I think the most important piece of information was on this page: https://docs.oracle.com/cd/E52668_01/E54695/html/ol7-install-pxe-dhcp-tftp.html

namely :

 if substring(vendorclass, 0, 9)="PXEClient" {
    if pxetype=00:06 or pxetype=00:07 {
        filename "efi/grubx64.efi";
    } else {
        filename "pxelinux/pxelinux.0";
    }
  }

Now I can really start learning how to use Foreman

Cheers

crashdog · February 1, 2019, 9:43am

After the installation of my first VM I had to run this manually for Foreman to understand that the install was complete. Otherwise it would have remained in state pending installation.
/usr/bin/puppet agent --config /etc/puppet/puppet.conf --onetime --tags no_such_tag --server satellite.md80.ch --no-daemonize

wget -q -O /dev/null --no-check-certificate http://satellite.md80.ch/unattended/built?token=1d581781-c124-4383-a229-fb58fbd1a63d

Cheers

lzap · February 1, 2019, 12:41pm

Hello,

how did you solve:

Chainload Grub2 EFI from ESP

actually? We have seen some issues in the past, the template has been vastly improved in Foreman 1.21 RC.
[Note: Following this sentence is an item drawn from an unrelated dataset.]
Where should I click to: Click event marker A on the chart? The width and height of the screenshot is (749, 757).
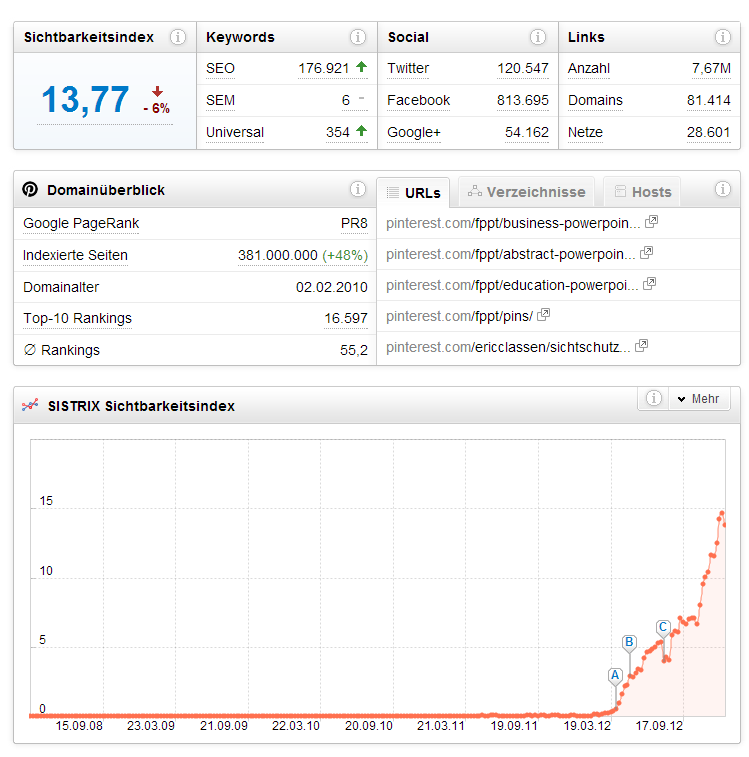[x=615, y=675]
(Please consider using formatting for snippets this is unreadable.)

crashdog · February 2, 2019, 9:30am

Hi,
I’m not shure if I really solved that. This menu appeared during try and error when I had pointed my tfpt to an Centos iso mount. I then changed it back to the directory where I have the foreman files deployed. There I got the expected installation menu.
Cheers

(thank you for fixing the formatting. I was rushing it a bit and have to get used to his editor.)

lzap · February 5, 2019, 9:17am

I would love to help but this report is a mess. Try to isolate separate problems and provide useful information. I understand that Foreman is a complex project, you need to spend time with it unfortunately. There are companies providing consultancy and there are several commercial products if you don’t have time however.

crashdog · February 5, 2019, 11:47am

I’ve sorted out all issues that I had. Feel free to delete my two posts. Thank you for your patience.